Input records:
*** Begin section ***

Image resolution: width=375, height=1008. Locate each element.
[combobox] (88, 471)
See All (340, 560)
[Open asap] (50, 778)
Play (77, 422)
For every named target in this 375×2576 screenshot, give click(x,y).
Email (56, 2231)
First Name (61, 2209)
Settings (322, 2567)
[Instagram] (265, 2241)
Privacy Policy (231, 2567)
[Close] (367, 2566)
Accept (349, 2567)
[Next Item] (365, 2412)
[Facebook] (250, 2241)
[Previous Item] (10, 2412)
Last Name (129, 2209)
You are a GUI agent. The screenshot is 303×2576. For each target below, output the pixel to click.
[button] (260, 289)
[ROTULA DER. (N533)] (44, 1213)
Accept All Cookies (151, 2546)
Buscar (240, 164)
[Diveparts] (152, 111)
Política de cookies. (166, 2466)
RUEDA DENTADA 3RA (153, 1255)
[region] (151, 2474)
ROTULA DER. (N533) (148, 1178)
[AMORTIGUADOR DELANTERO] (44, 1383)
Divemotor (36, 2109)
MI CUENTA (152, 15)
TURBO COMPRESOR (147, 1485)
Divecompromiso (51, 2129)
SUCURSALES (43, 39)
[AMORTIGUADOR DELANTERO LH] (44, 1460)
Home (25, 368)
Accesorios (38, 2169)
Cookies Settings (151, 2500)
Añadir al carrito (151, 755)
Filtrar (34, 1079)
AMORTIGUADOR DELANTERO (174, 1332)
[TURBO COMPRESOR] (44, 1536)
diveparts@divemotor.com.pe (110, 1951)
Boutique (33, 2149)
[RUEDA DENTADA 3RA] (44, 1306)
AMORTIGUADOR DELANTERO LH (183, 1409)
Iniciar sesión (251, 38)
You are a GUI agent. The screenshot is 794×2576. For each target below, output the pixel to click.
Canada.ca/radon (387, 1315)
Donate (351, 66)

*** End section ***

Exercise goal:
Each record above needs to be written out exactly, with nothing left out.

Solution to the exercise:
Image resolution: width=375, height=1008. Locate each element.
[combobox] (88, 471)
See All (340, 560)
[Open asap] (50, 778)
Play (77, 422)
For every named target in this 375×2576 screenshot, give click(x,y).
Email (56, 2231)
First Name (61, 2209)
Settings (322, 2567)
[Instagram] (265, 2241)
Privacy Policy (231, 2567)
[Close] (367, 2566)
Accept (349, 2567)
[Next Item] (365, 2412)
[Facebook] (250, 2241)
[Previous Item] (10, 2412)
Last Name (129, 2209)
You are a GUI agent. The screenshot is 303×2576. For each target below, output the pixel to click.
[button] (260, 289)
[ROTULA DER. (N533)] (44, 1213)
Accept All Cookies (151, 2546)
Buscar (240, 164)
[Diveparts] (152, 111)
Política de cookies. (166, 2466)
RUEDA DENTADA 3RA (153, 1255)
[region] (151, 2474)
ROTULA DER. (N533) (148, 1178)
[AMORTIGUADOR DELANTERO] (44, 1383)
Divemotor (36, 2109)
MI CUENTA (152, 15)
TURBO COMPRESOR (147, 1485)
Divecompromiso (51, 2129)
SUCURSALES (43, 39)
[AMORTIGUADOR DELANTERO LH] (44, 1460)
Home (25, 368)
Accesorios (38, 2169)
Cookies Settings (151, 2500)
Añadir al carrito (151, 755)
Filtrar (34, 1079)
AMORTIGUADOR DELANTERO (174, 1332)
[TURBO COMPRESOR] (44, 1536)
diveparts@divemotor.com.pe (110, 1951)
Boutique (33, 2149)
[RUEDA DENTADA 3RA] (44, 1306)
AMORTIGUADOR DELANTERO LH (183, 1409)
Iniciar sesión (251, 38)
You are a GUI agent. The screenshot is 794×2576. For each target below, output the pixel to click.
Canada.ca/radon (387, 1315)
Donate (351, 66)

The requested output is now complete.